April in Paris (in March)

April in Paris has come in March.

Daffodils and crocuses have popped up all around town. Cherry trees are in blossom (I’ve been cracking myself up by calling them the made-up word “neigiers”, or “snow trees”). Black down coats have been replaced by black light jackets.

Cherry Blossoms Paris

And the most exciting sign that spring has indeed sprung? The Wallace Fountains are flowing again all around Paris. In the 1870s, an Englishman named Sir Richard Wallace decided that Paris should have free drinking water, available from beautiful structures decorated by caryatids and dolphins. The 67 fountains only flow from March 15 to November 15.

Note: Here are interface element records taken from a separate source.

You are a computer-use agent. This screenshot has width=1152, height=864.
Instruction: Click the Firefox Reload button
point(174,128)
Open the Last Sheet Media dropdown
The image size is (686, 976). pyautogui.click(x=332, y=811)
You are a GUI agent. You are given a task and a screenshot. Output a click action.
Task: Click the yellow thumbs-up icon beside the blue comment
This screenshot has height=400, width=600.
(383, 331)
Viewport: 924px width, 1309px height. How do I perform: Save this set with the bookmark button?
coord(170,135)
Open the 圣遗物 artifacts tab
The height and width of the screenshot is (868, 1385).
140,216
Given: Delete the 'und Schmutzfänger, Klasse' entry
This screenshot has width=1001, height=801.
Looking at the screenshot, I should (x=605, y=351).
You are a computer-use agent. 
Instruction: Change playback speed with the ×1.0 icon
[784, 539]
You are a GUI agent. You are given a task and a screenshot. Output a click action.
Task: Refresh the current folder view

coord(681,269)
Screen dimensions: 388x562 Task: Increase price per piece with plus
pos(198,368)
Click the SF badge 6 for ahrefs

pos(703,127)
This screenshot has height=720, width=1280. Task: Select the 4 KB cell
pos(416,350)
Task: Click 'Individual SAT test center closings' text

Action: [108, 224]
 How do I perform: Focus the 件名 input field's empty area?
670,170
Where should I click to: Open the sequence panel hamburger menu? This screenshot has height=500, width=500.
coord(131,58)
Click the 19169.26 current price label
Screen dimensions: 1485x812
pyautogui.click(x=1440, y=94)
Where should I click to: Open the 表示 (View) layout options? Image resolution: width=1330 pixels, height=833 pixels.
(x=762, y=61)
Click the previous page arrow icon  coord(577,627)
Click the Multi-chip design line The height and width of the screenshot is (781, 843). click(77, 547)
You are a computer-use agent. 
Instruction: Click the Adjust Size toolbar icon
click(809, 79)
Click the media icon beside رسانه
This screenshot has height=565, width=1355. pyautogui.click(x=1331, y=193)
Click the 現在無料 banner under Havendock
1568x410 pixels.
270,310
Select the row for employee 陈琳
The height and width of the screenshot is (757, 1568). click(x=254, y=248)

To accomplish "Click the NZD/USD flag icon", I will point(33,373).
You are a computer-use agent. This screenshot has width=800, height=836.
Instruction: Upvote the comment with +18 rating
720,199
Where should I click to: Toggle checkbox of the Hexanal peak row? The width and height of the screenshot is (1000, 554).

Wallace Fountain Place Saint Sulpice Paris
Wallace Fountain Place Saint Sulpice Paris

It’s easy to forget that warm breezes exist after Paris’s gently persistent winters. I’ve been walking around the city this week in shock, feeling like I haven’t seen the sun for months.  

Paris Cherry Blossoms

Early spring is my favorite moment in Paris, with its delicate quality of light and sweet hints of changing seasons. The New Year doesn’t start for me in January, but the moment the world itself shows that change is possible.

Paris Flowers

My aunt lives on a farm in Vermont where she has a flock of Navajo-Churro sheep. For her, the rebirth of spring starts in the winter, when her ewes are pregnant with their spring lambs. She says that even in the darkest, snowiest moments of winter, she knows that there is life in the barn waiting to be born come spring.